Oleh : Idrus Abidin
URGENSI TAZKIYATUNNAFS.
Tazkiyatunnafs memiliki beberapa urgensi berupa :
- Merupakan bagian dari missi Rasulullah Shallallahu ‘Alaihi Wasallam .
Di antara missi besar Rasulullah Shallallahu ‘Alaihi Wasallam adalah upaya untuk menetralisir berbagai pemikiran, konsep dan kepercayaan yang telah melembaga dalam komunitas manusia. Hal demikian banyak lahir dari ketidaktahuan manusia tentang Allah swt, sehingga berefek pada kekeruhan jiwa. Untuk menginternalisasi kembali nilai-nilai ilahi ke dalam struktur kepribadian manusia, dibutuhkan upaya pembersihan yang dikenal dengan istilah tazkiyah atau takhliyah. Tentang missi besar ini, Allah swt menegaskan :
هُوَ الَّذِي بَعَثَ فِي الْأُمِّيِّينَ رَسُولًا مِنْهُمْ يَتْلُو عَلَيْهِمْ آيَاتِهِ وَيُزَكِّيهِمْ وَيُعَلِّمُهُمُ الْكِتَابَ وَالْحِكْمَةَ وَإِنْ كَانُوا مِنْ قَبْلُ لَفِي ضَلَالٍ مُبِينٍ (2)
"Dia-lah yang mengutus kepada kaum yang buta huruf seorang Rasul di antara mereka, yang membacakan ayat-ayat-Nya kepada mereka, mensucikan mereka dan mengajarkan mereka Kitab dan hikmah (As Sunnah). dan Sesungguhnya mereka sebelumnya benar-benar dalam kesesatan yang nyata." (QS Al-Jumu'ah:2)

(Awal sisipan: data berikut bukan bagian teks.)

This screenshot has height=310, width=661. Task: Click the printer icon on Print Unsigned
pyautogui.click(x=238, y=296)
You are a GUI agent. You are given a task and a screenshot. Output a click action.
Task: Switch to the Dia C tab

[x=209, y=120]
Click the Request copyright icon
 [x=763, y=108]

- Jiwa merupakan tempat pergolakan abadi yang melibatkan manusia, malaikat dan setan.
Hati manusia merupakan sebuah wadah yang rentan terhadap berbagai pengaruh yang ditimbulkan oleh mata, pikiran dan pendengaran. Jika dimanfaatkan dengan baik, mata dan pendengaran serta pikiran dapat menstimulasi jiwa untuk mendapatkan kesucian. Dengan kesucian hati, malaikat akan memiliki tempat tersendiri padanya sehingga berperan dalam mengutkan manusia untuk dekat kepada Allah swt. Tetapi jika diisi dengan berbagai kemaksiatan maka akan menjadi sarang setan. Di sana ia akan melancarkan berbagai tipu dayanya, sehingga yang bersangkutan melihat kemaksiatan sebagai kebaikan dan kebaikan sebagai kejahatan. Allah menegaskan hal ini dengan firman-Nya :
وَنَفْسٍ وَمَا سَوَّاهَا (7) فَأَلْهَمَهَا فُجُورَهَا وَتَقْوَاهَا (8) قَدْ أَفْلَحَ مَنْ زَكَّاهَا (9) وَقَدْ خَابَ مَنْ دَسَّاهَا (10)

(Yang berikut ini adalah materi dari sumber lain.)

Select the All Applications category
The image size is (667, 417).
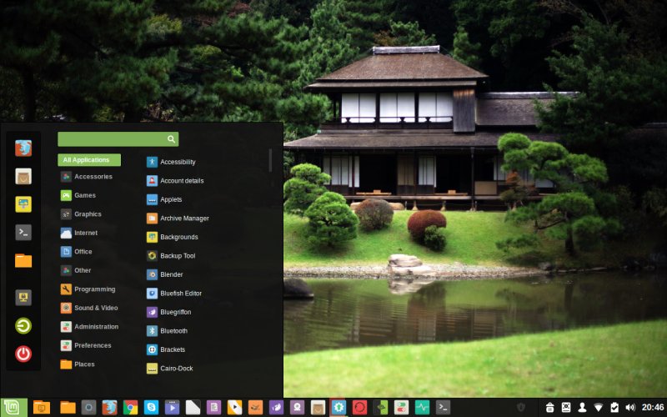89,159
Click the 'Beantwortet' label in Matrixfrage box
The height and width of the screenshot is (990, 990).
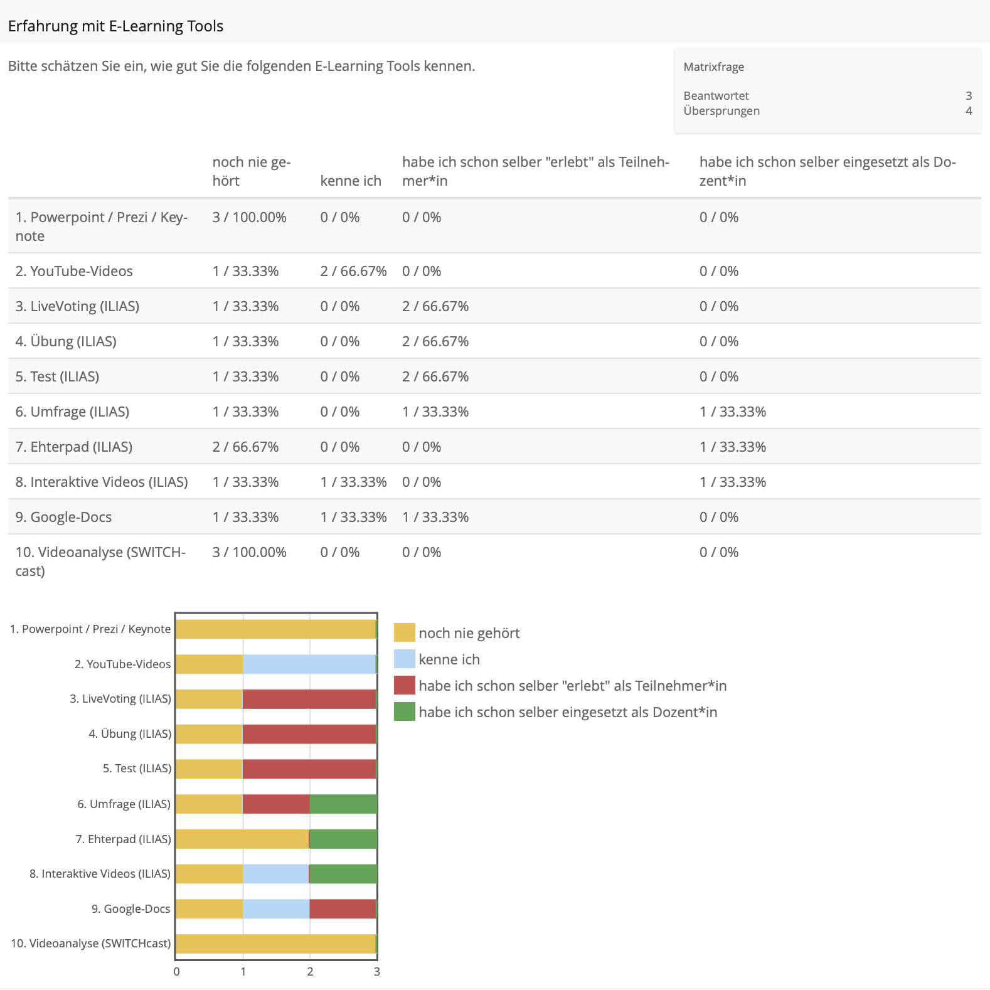pyautogui.click(x=716, y=95)

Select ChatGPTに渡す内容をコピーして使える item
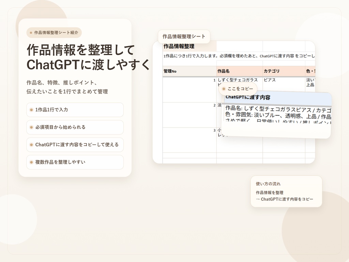click(x=75, y=145)
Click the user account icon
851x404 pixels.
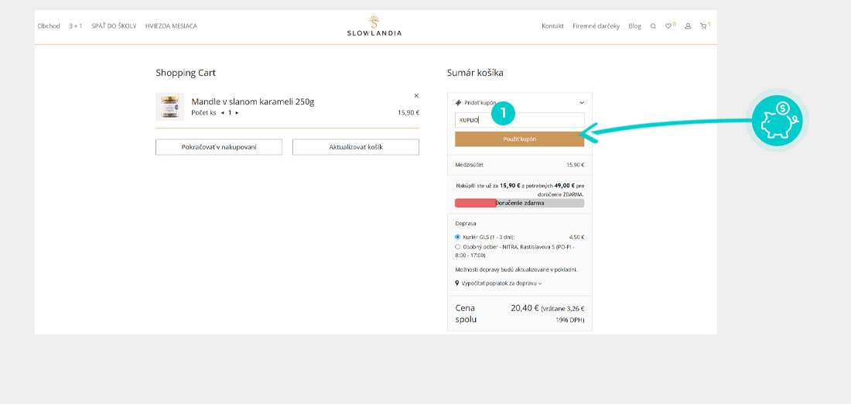click(687, 26)
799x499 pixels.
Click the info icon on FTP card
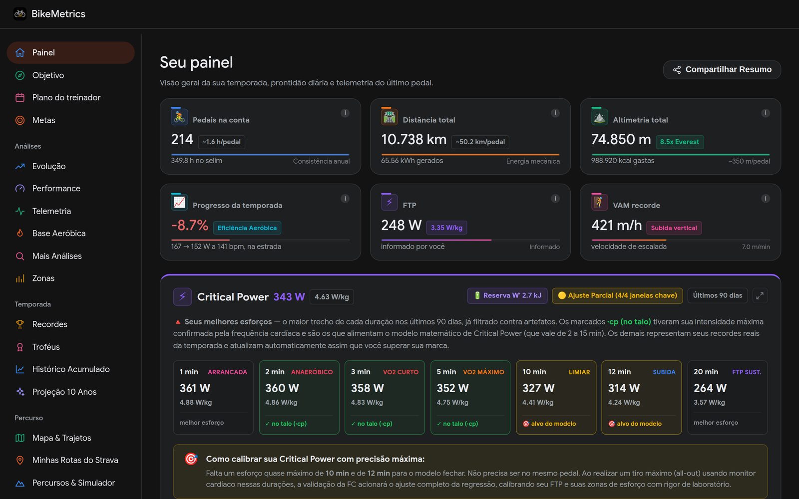point(555,199)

"Dan jiwa serta penyempurnaannya (ciptaannya), Maka Allah mengilhamkan kepada jiwa itu (jalan) kefasikan dan ketakwaannya. Sesungguhnya beruntunglah orang yang mensucikan jiwa itu, Dan Sesungguhnya merugilah orang yang mengotorinya". (QS. Al-Syams : 7-10).

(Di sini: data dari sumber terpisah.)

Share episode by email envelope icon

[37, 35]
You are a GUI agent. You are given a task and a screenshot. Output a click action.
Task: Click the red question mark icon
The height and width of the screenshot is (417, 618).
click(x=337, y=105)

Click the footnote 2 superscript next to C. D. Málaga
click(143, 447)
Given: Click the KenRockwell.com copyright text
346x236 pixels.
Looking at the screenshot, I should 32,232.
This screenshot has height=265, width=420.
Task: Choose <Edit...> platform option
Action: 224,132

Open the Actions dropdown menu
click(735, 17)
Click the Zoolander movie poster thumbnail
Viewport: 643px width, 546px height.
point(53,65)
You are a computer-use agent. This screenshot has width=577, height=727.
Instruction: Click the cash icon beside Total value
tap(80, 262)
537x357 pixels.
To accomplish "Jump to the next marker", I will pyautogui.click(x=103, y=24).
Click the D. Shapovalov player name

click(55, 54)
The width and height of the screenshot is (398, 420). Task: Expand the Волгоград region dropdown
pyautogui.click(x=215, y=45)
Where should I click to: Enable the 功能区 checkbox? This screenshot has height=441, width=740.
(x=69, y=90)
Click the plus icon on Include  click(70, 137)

- Merupakan sumber kebahagiaan manusia.
Kebahagian manusia sesungguhnya bersumber pada kesucian jiwanya. Dengan kesucian jiwa, manusia jauh dari berbagai pikiran negatif. Hal yang biasanya meracuni perasaan dan membelenggunya. Jiwa yang bersih sangat potensial untuk melahirkan berbagai maha karya. Kumpulan orang-orang bersih jiwanya dalam sejarah Islam telah melahirkan peradaban yang mengungguli semua bentuk peradaban lain. Peradaban yang menjamin lahirnya kebahagian jiwa dan kepuasaan jasmani dalam koridor yang dibenarkan oleh agama.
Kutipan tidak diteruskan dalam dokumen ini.